Summary Changes in crop production and migration of the western biotype with weedy tendencies have contributed to the problems posed by waterhemp, but it seems some other, still unknown, factor must be involved based on how weedy waterhemp has spread across the region. Sauer (1957) reported the western biotype was found as far east as Indiana in the 1950s, but waterhemp wasn’t considered an agricultural problem in Indiana until the late 1990s. While a delay between introduction of an exotic invasive plant and the time the plant becomes a problem is common, is this likely for a native species? Perhaps a variant of the western biotype originated in the area of MO/IL where waterhemp first posed serious problems, and this agriculturally adapted biotype began to spread across the region in the 1990s. The combination of prolific seed production, prolonged emergence, persistent seed, and propensity for herbicide resistance creates a formidable foe. While all the causes of waterhemp’s rise to success are not fully understood, it is clear waterhemp is ideally suited to the production system that dominates the Cornbelt.

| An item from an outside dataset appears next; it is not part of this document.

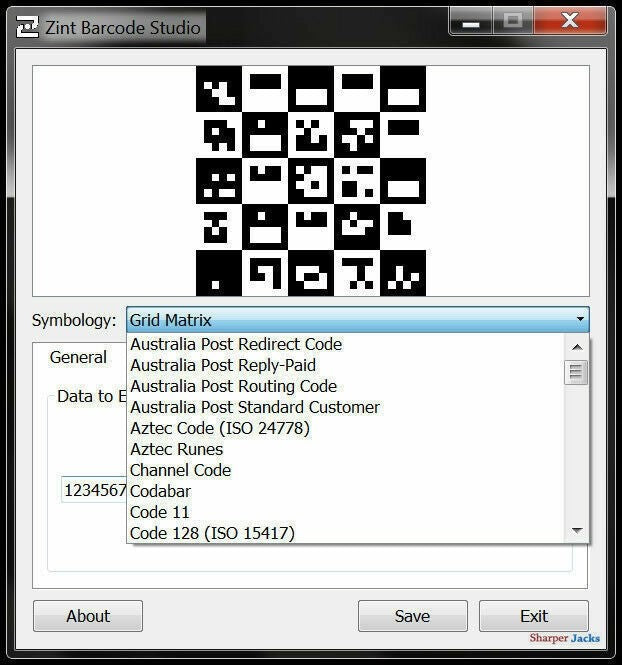
Task: Select Channel Code symbology
Action: click(181, 470)
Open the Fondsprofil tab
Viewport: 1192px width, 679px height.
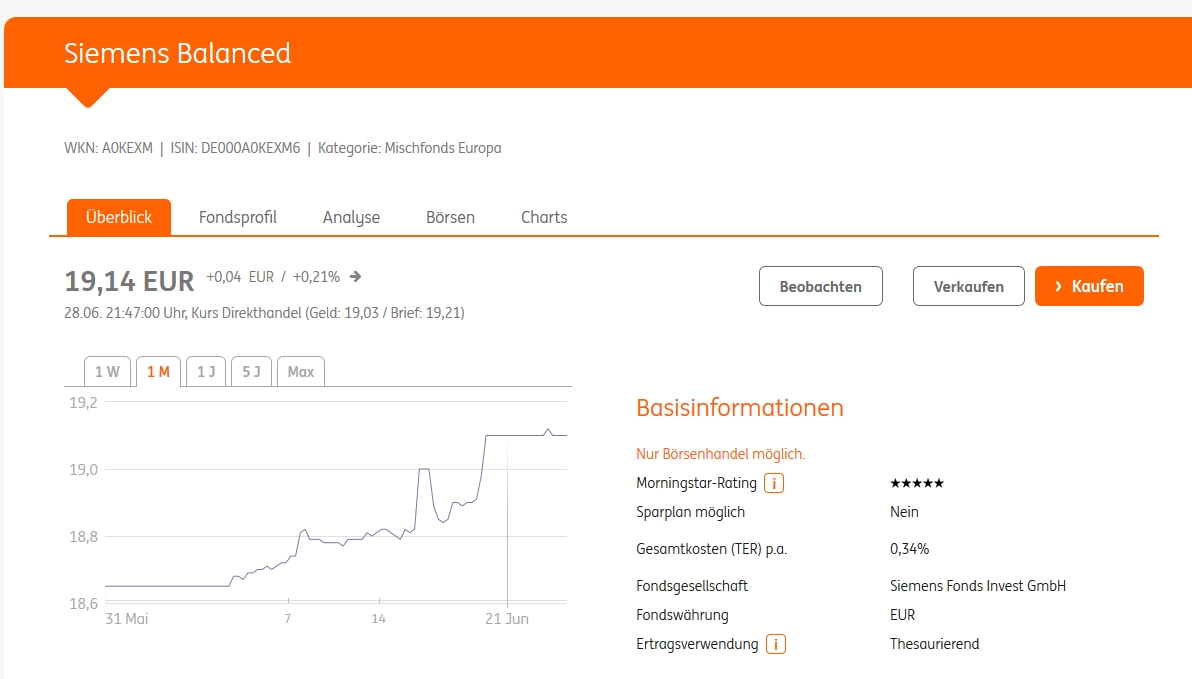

Acknowledgements: I appreciate my extension colleagues willingness to estimate date of weedy waterhemp’s arrival in their state. If I recall correctly, Dr. Loyd Wax, University of Illinois, provided the information regarding the region of MO and IL where waterhemp first became a significant agronomic issue. Dr. Pat Tranel (Univ. Illinois) developed a much ‘cleaner’ version of the map than my original.
Burnside, O.C. 1972. Tolerance of soybean cultivars to weed competition and herbicides. Weed Sci. 20:294-297.
Eilers, D.M. and L.J. Roosa. 1994. The vascular plants of Iowa: An annotated checklist and natural history. Univ. Iowa. 304 pp.
Hartzler, B. 2003. Why crop weeds should not be considered invasive. NorthCent. Weed Sci. Soc. Proc. Invasive plant symposium.
Kreiner, J.M., D.A. Giacomin, F. Bemm, B. Waithaka, J. Regalado, C. Lanz, J. Hildebrandt, P.H. Sikkema, P.J. Tranel, D.Weigel, J.R. Stinchcombe, and S.I. Wright. 2019. Multiple modes of convergent adaptation in the spread of glyphosate-resistant Amaranthus tuberculatus. PNAS. 116:21076-21084.
Pammel, L.H. 1913. The weed flora of Iowa. Iowa Geological Survey. Bull. No. 4. 912 pp.
Pratt, D.B. and L.G. Clark. 2001. Amaranthus rudis and A. tuberculatus, one species or two? J. Torrey Bot. Soc. 128:282-296.
Sauer, J.D. 1957. Recent migration and evolution of the dioecious amaranths. Evolution: International J. Org. Evolution. 11:11-31.
Trucco, F., T. Tatum, A.L. Rayburn and P.J. Tranel. 2009. Out of the swamp: unidirectional hybridization with weedy species may explain the prevalence of Amaranthus tuberculatus as a weed. New Phytol. 184:819-827.
Waselkov, K.E. and K.M. Olsen. 2014. Population genetics and origin of the native North American agricultural weed waterhemp (Amaranthus tuberculatus; Amaranthaceae). Amer. J. Bot. 101:1726-1736.